### Reading passage
_ _ _ _ _ _ _

They also offer many other well-priced tours such as specific history tours, beer tours, pub crawls and more.

Checkpoint Charlie

Although Checkpoint Charlie has mostly degenerated into a tourist trap, it’s still a place to visit if you want to check that off your list.
Once the principal gateway for foreigners and diplomats between the two Berlins, it was here where the world stood on the brink of WWIII when US and Soviet tanks faced off in 1961. A small, free outdoor exhibition chronicles the milestones in Cold War history.
You can even pay a small fee to have your photo taken with the guards that stand there if that tickles your fancy.

Fassbender & Rausch

A little tip for chocolate lovers: you simply must go into Fassbender & Rausch- the largest chocolate shop in the world! In between Checkpoint Charlie and the Brandenburg Gate it is one of those shops you dream about.
Just going in for a browse is a wondrous experience, there are giant chocolate sculptures galore inside- some even hanging from the ceiling! There are chocolate fountains and all of the different types of chocolates you could possibly imagine.
There is even a chocolate cafe upstairs which is heavenly. Fair warning: you may go in and end up spending all of your money like me...

Picnic in a park

In Summer Berliners flock to their favourite parks to tan, picnic and 'Grill' and knock back a few beers. The Tiergarten is a large central city park filled with plenty of open green spaces, paths, ponds and romantic corners.
For something unconventional head to Tempelhofer Park- a former airport turned public park. Grab a disposable BBQ at the supermarket and grill your bratwursts next to the former runway. 

Mauerpark in Prenzlauerberg is my favourite. Forged from the ‘death strip’ once dividing the two Berlins- it is a great hangout spot, especially on Sundays when there is a large flea market on.
It also offers plenty of great food choices and entertainment, and many people flock here to chill with friends, people-watch and enjoy their Sunday.



For budget-friendly accommodation, hostels are a great option. Prices can range but you can get a clean bed for as little as 10 Euros a night, for example at Corner Hostel
Search for hostels that are centrally located and with a fully equipped kitchen which can be a big money saver for yourself. 
You can get a pretty decent hostel for 25 Euros a night for example at One80 Hostel. This has a great location with many facilities and social events on every night of the week.
Other popular hostels include Circus Hostel and East Seven Berlin.

_ _ _ _ _ _ _

### Directive 1
According to the Berlin travel guide, what was Tempelhofer Park before it became a public park?
### Directive 2
Condense the paragraph of the Berlin travel guide that begins "Mauerpark in Prenzlauerberg is my favourite" into a bulleted list of its main facts.
### Directive 3
Using the Berlin travel guide, explain why travelers should look for a hostel with a fully equipped kitchen.
The data after this point plays no role in the work.

_ _ _ _ _ _ _

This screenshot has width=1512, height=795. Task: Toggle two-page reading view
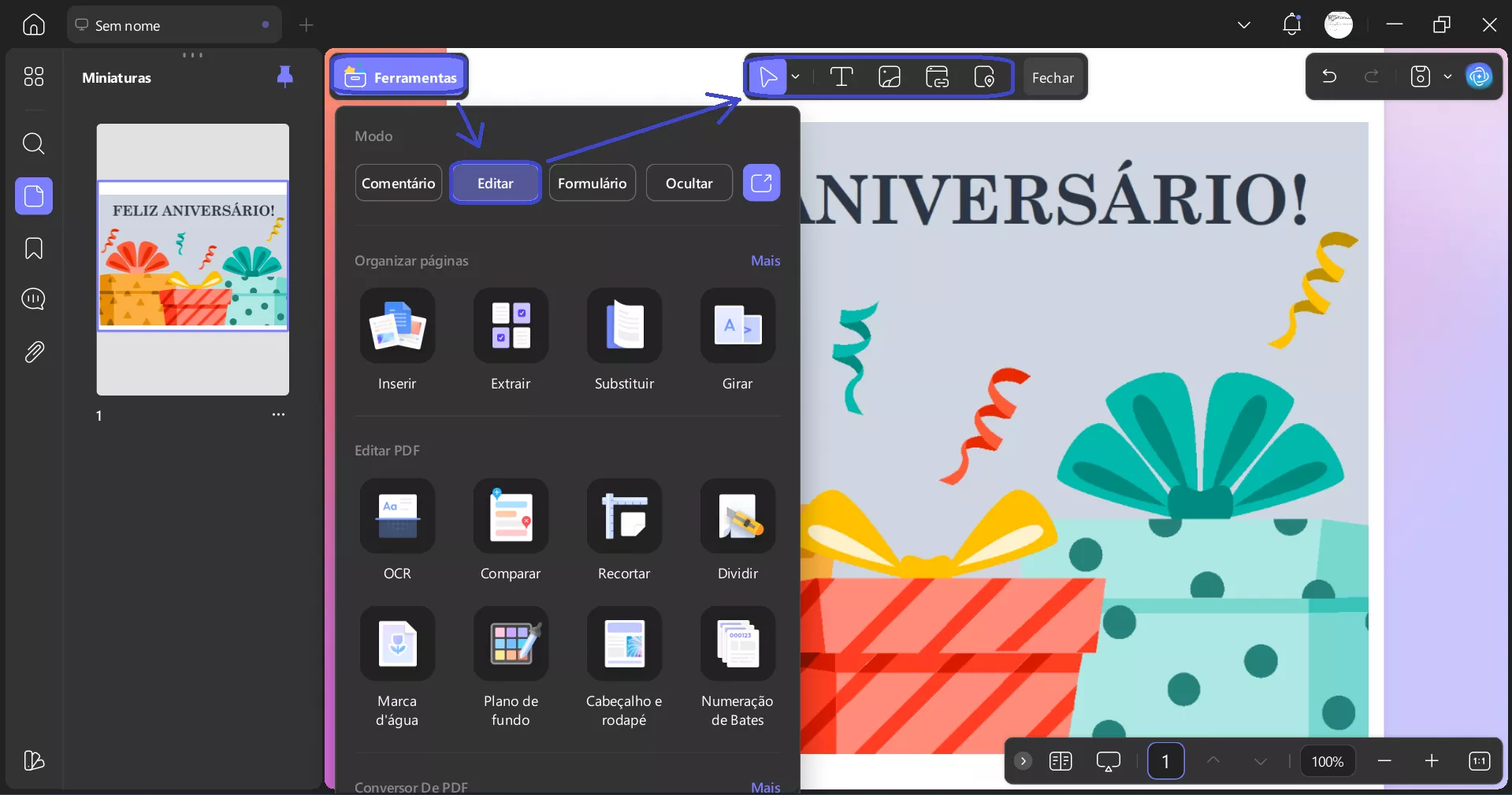click(1061, 761)
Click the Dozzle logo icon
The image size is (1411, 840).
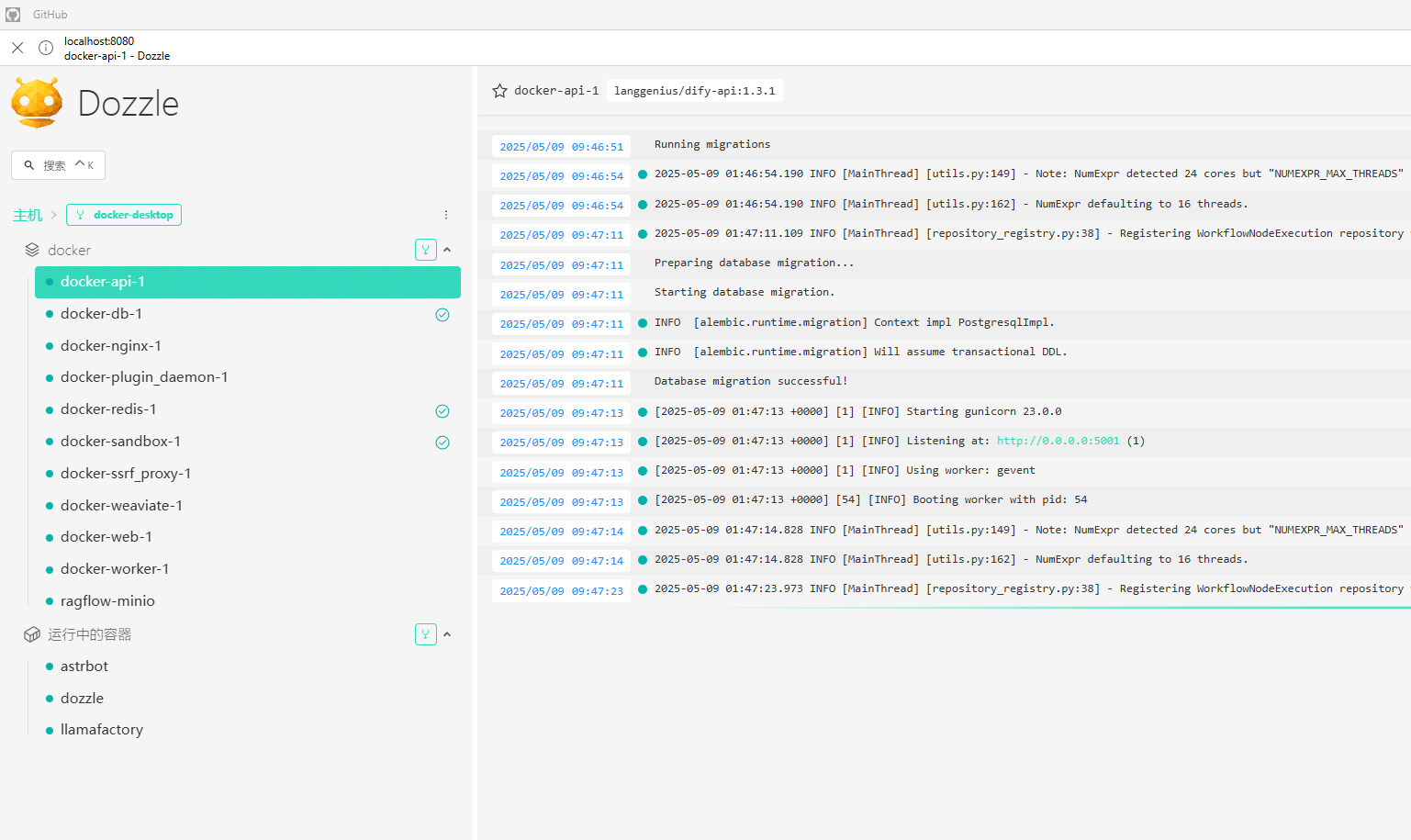(x=37, y=103)
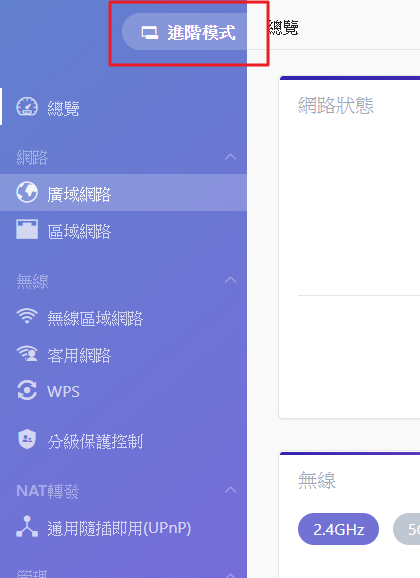This screenshot has height=578, width=420.
Task: Click the 分級保護控制 shield icon
Action: point(27,439)
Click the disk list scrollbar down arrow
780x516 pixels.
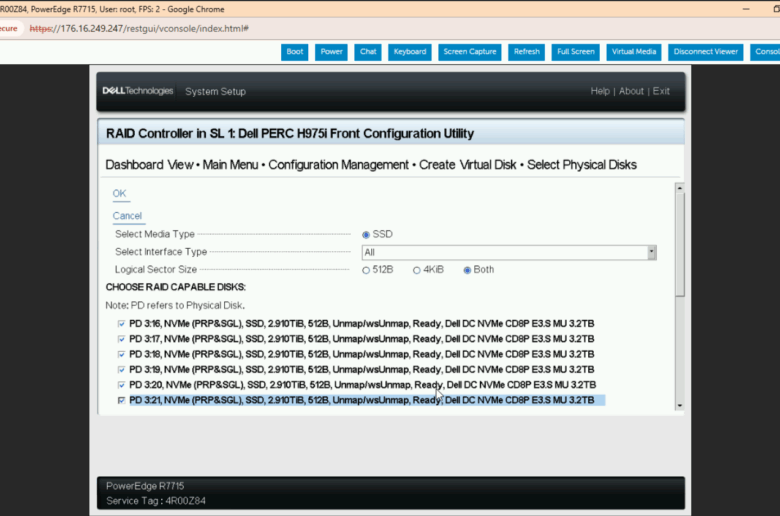click(x=680, y=406)
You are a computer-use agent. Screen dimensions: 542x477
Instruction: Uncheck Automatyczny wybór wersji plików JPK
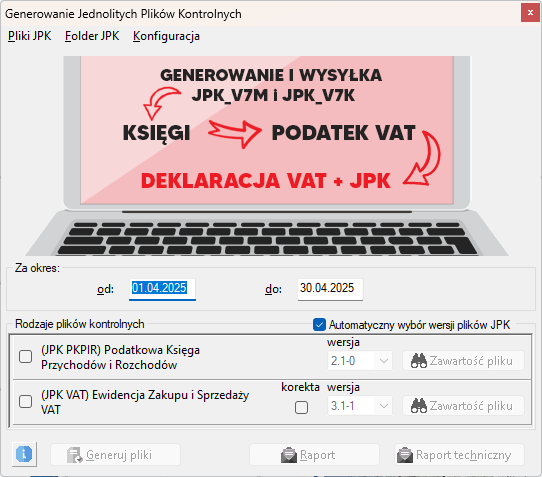coord(319,325)
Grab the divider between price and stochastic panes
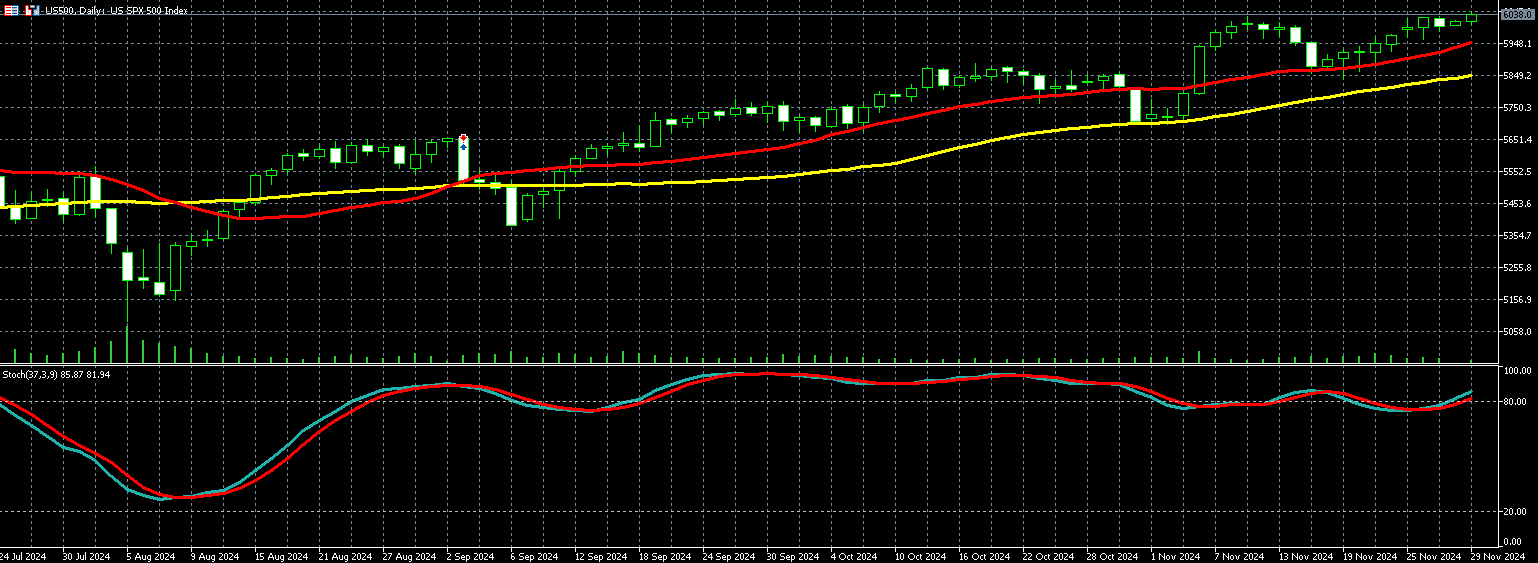 pyautogui.click(x=760, y=364)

_ _ _ _ _ _ _

### Task solution 1
It was an airport.

### Task solution 2
- Mauerpark in Prenzlauerberg is the writer's favorite park.
- It was made from the "death strip" that once divided the two Berlins.
- It is a popular hangout spot, especially on Sundays, when a large flea market takes place.
- It offers many food choices and entertainment.
- People come to relax with friends, people-watch, and enjoy their Sunday.

### Task solution 3
A fully equipped kitchen can be a big money saver.